Given the goal of avoiding deflation (using my definition), the Fed can go one of two routes. It can «print» large amounts of money and inject it into the economy by various means, but this runs the risk of leading to hyperinflation[3] due to the «multiplier effect»: if reserve requirements for banks remain constant, any addition to the monetary base could result in an increase of up to 10 times that amount in the overall money supply. So if the Fed increases the monetary base too quickly, the very potential for further explosive growth in the money supply could lead to an utter loss of faith in the dollar and its abandonment by foreign central banks and other large holders of dollars. And for the government, to destroy a fiat currency system such as the dollar is to kill the goose that laid the golden egg. Despite any disagreements one may have with Ben Bernanke on economic theory, he is no fool. So far he has been supportive of mild forms of Keynesian deficit spending, but he has not yet resorted to printing. I find it doubtful that he will pursue any policy in earnest that he believes will cause hyperinflation.

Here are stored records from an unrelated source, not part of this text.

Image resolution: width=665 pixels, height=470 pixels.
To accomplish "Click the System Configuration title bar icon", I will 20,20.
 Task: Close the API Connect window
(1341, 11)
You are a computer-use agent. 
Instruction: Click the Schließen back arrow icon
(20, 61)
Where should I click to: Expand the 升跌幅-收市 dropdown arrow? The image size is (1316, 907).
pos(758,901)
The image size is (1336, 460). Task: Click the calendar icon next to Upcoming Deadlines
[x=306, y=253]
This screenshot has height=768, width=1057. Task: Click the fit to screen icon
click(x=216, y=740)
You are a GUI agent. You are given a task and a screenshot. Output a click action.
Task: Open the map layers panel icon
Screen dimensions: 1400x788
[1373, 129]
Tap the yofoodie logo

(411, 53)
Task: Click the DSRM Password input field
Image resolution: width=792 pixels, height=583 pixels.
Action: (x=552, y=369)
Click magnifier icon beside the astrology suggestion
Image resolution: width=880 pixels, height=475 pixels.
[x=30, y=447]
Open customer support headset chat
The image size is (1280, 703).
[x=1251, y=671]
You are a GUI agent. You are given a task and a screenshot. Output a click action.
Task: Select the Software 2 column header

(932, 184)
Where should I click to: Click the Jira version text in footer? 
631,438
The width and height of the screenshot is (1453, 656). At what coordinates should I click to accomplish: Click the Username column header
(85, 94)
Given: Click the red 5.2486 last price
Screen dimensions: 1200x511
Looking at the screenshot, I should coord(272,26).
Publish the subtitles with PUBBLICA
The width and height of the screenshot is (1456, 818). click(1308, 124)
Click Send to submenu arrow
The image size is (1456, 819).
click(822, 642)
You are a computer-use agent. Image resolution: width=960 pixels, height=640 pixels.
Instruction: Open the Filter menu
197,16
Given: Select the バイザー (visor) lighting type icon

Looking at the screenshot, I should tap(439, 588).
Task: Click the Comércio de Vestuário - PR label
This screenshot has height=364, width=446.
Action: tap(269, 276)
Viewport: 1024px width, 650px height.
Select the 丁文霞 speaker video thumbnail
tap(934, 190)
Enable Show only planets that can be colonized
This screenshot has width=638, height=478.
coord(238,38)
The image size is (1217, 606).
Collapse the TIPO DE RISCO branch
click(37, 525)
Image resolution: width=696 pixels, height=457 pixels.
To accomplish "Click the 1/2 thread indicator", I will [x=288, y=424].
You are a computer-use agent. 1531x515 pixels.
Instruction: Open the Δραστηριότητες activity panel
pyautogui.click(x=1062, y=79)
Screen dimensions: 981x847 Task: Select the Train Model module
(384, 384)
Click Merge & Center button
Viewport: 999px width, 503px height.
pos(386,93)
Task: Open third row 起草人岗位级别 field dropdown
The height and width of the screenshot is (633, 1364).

Instead of printing, the Fed’s second option is to try somehow to convince banks to extend more loans, businesses to borrow and expand, and consumers to continue to consume. This is quite a challenge indeed, given the general negative sentiment in the business world. The housing bust has led to the laying off of many workers and the realization by homeowners that they aren’t as wealthy as they thought they were. Automakers and other retailers are struggling, and other problems continue to plague nearly all areas of the economy. The Fed’s challenge is compounded by the fact that its lowering of interest rates has led to the dollar’s weakening significantly against foreign currencies, which has had the effect of increasing the prices of imports, leading to further cutbacks in consumption and investment.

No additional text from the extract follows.